Услышав это, Бирон стал кричать еще пуще.
— Нет, ты от меня не утаишь! — наступал он на Граматина.— Теперь не хочешь сказать всю правду, так после скажешь в пытке! Или ты думаешь, что твой принц отстоит тебя? Вот увидишь! Не принцу твоему со мною тягаться. Сиди здесь, да одумайся лучше…
И регент ушел от него, а вот теперь опять не стерпел, вернулся, так ему хотелось поскорей узнать о замыслах принца Брауншвейгского.
Сразу, входя в комнату, Бирон заметил необыкновенную перемену, происшедшую за эти несколько часов в Граматине. Рослый и плотный, мужественного вида адъютант, несмотря на свою внешность, не был героем. Сидя взаперти в этой мрачной комнате, совсем нетопленной, да вдобавок еще и на тощий желудок (он со вчерашнего дня ничего не ел), бедный Граматин сообразил, что дело его плохо,— принц Брауншвейгский ему не защита: сам дрожит перед Бироном. Захочет регент, так все теперь сделает, пожалуй, этак и, действительно, пытать станут, а потом и голову отрубят. Невеселые картины, одна за другой, все ярче рисовались в воображении Граматина, и к тому времени, когда вошел к нему вторично Бирон, он уж был окончательно запуган и готов на что угодно.
— Ну, что ж, одумался? — начал регент, свирепо взглянув на несчастного адъютанта.

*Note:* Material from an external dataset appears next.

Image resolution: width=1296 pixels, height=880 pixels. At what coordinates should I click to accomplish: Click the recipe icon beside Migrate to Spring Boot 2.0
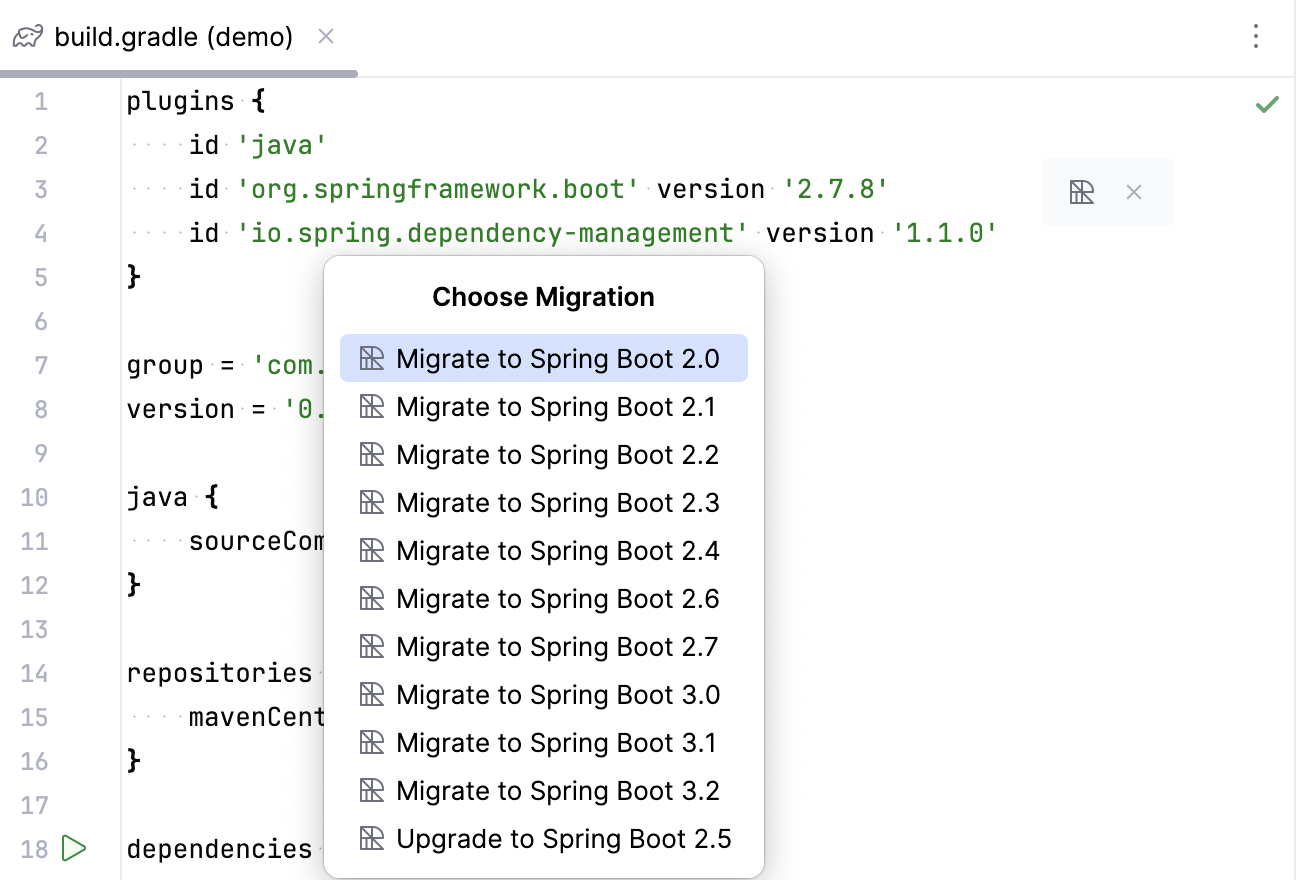[371, 358]
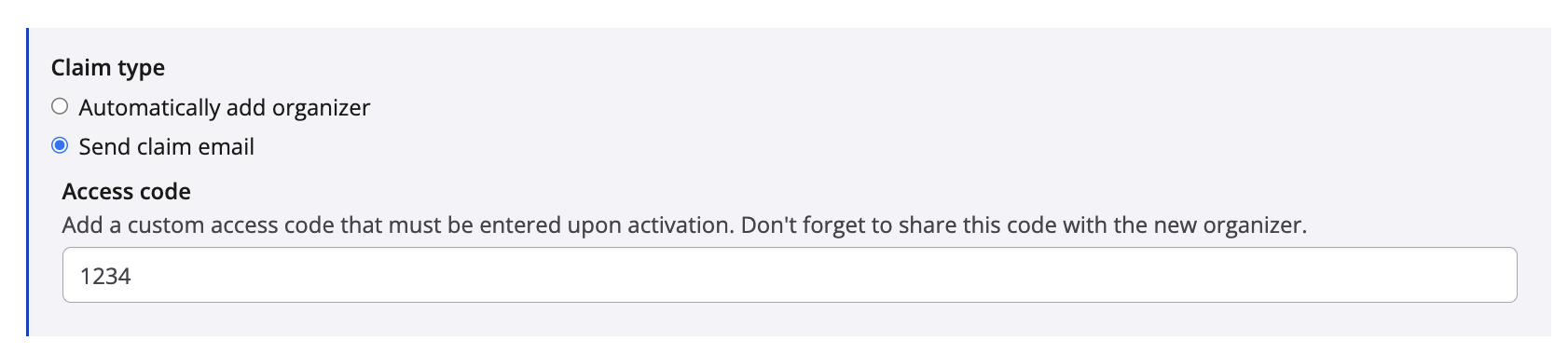
Task: Click the empty gray panel area beside Claim type
Action: coord(839,68)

Тот встал с лавки, вытянулся во весь рост и, заикаясь, обливаясь холодным потом и не смея взглянуть на своего мучителя, охрипшим от страха голосом прошептал:
— Одумался.
— Так рассказывай все подробно, что знаешь…
Но исполнить это было чрезвычайно трудно. Граматин разинул рот, что-то такое начал и заикнулся.
— Да говори же, говори так, чтобы я слышал и понимал! — нетерпеливо повторял Бирон.— Говори, ведь я тебя не ем, я требую только знать правду.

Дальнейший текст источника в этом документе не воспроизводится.